To qualify for Pre-K a student must:
- Be able to attend 90 percent of classes
- Be at least 3 years old by Sept. 1, 2019
- Be independent in the bathroom
- Have transportation to and from school
- Have a parent willing to participate at school two hours a week.
Registration still open for Boise State University Summer Academy
Kids entering grades 2-9 can learn and play during the Boise State Summer Academy, a day-camp that runs on a weekly basis from June 10 through the end of July.
Weeks of the camp are themed around a particular subject. For example, the week of June 10-14 is “Astronomers” week and July 15-19 is “Zoologists.”
Older kids entering 7-9th grades go on bike tours of the Boise area, participating in community service and local recreation opportunities. The camp for older students features life skills like teamwork, friendship, goals and character.
Camp hours are from 8:30 a.m. to 5 p.m. Monday through Friday, with drop off starting at 7:30 a.m. and pickup ending at 5:30 p.m.
Tuition is $225 a week for one week, $400 for two, $600 for three and so on. Discounts are available for returning members, siblings and Boise state students and staff.
HEY PARENTS, ARE YOU SATISFIED WITH YOUR SCHOOL? TAKE THIS SURVEY
For the next month, the State Department of Education is asking parents and school staff to fill out an “engagement and satisfaction survey” as a way to gauge school quality.

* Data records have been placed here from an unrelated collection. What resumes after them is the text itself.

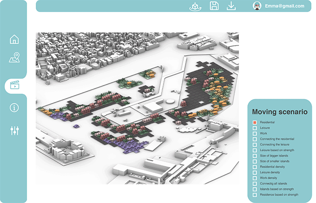316x203 pixels.
Task: Click the save floppy disk icon
Action: click(214, 6)
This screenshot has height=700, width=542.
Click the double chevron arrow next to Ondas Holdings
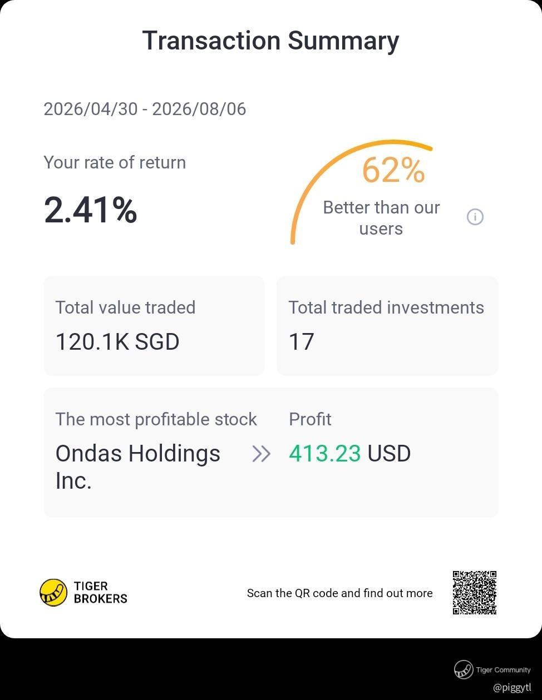pyautogui.click(x=262, y=454)
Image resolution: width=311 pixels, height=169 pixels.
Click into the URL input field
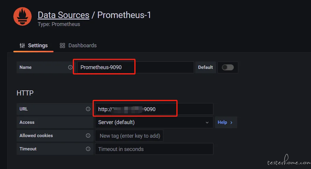pyautogui.click(x=154, y=109)
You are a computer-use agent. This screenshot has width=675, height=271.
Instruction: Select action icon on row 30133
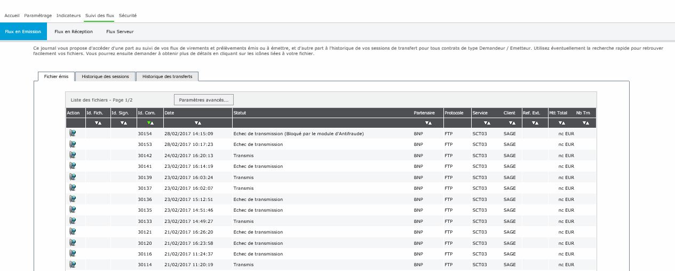point(72,221)
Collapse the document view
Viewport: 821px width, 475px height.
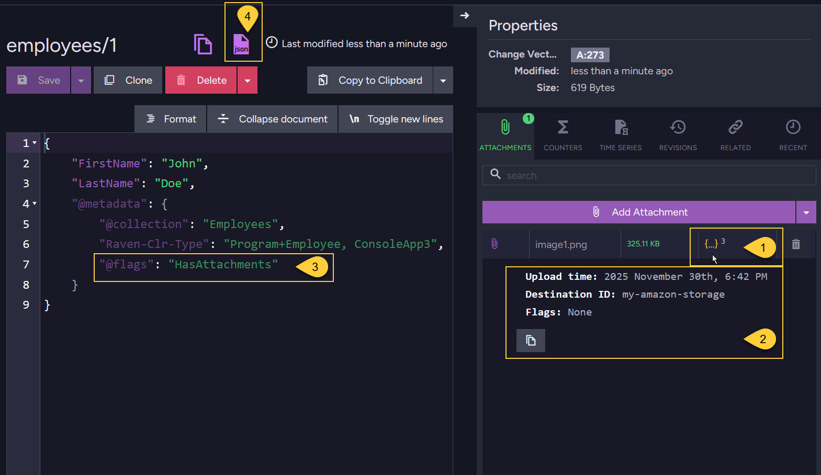pos(273,119)
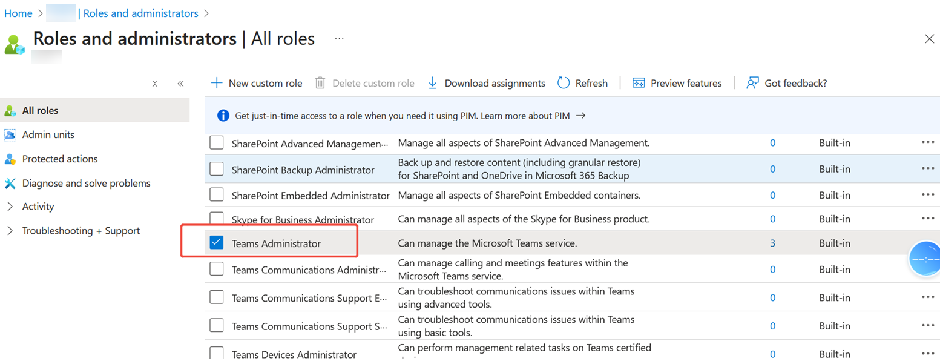Image resolution: width=940 pixels, height=364 pixels.
Task: Expand Troubleshooting + Support section
Action: click(x=10, y=230)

The surveys are part of a new accountability system for Idaho education approved by the state and federal governments in recent years. Survey results will be published on a state report card which comes out in August.
Parents and staff can fill out online surveys from April 15 to May 17. Links for the survey are provided by a student’s individual school. According to the state department of education, public charter schools are required to participate in the surveys.